Must read –> Mark Warren in Esquire on “Why the Best War Reporter in a Generation Had to Suddenly Stop,” the story of C.J. Chivers, the correspondent and former Marine whose journalism skills, empathy and knowledge of the military told readers what it’s really like to be under fire, whether soldier or civilian. ALSO, Dave Philipps in The New York Times on the suicides among members of a Marine battalion that served in Afghanistan and the alleged indifference of the VA.

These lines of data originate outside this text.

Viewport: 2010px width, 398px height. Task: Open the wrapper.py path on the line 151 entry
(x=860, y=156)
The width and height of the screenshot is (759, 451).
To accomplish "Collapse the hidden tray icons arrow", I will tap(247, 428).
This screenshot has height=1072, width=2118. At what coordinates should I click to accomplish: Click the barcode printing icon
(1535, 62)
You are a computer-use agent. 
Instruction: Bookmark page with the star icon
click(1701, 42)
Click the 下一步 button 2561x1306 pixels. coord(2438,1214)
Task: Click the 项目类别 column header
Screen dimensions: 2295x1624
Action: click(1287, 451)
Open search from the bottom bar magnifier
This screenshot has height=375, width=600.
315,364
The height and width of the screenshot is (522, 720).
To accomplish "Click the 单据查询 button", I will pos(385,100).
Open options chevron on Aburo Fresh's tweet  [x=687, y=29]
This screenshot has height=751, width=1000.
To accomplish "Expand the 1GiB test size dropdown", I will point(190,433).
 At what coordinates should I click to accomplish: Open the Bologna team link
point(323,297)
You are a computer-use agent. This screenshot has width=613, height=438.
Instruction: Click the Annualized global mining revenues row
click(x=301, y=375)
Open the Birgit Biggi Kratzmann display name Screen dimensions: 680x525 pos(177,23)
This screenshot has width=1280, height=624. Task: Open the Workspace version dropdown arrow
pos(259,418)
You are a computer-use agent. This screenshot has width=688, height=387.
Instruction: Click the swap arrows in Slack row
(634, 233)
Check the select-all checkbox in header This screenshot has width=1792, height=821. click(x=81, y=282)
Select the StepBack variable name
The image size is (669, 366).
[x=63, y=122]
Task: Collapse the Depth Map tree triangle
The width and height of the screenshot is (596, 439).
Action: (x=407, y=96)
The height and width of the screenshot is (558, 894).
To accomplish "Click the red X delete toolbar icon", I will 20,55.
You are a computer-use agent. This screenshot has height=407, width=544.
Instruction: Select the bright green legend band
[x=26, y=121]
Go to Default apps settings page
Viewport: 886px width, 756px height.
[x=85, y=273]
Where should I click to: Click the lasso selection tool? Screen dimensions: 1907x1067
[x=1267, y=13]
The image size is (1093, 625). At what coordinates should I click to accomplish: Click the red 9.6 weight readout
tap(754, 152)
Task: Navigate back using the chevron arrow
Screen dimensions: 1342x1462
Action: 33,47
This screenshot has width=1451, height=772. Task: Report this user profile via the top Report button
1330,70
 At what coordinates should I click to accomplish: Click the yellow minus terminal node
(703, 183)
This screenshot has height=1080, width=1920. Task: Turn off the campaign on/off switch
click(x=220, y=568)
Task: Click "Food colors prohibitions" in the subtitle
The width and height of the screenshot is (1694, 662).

AND Steve Brill’s ongoing series in The Huffington Post, “America’s Most Admired Lawbreaker,” the story of how Johnson & Johnson “created a powerful drug, promoted it illegally to children and the elderly, covered up the side effects and made billions of dollars.”

RIP –> Everett C. Parker, founder and longtime director of the Office of Communications for the United Church of Christ, passionate fighter against racial discrimination in broadcasting and advocate for children’s programming and public media.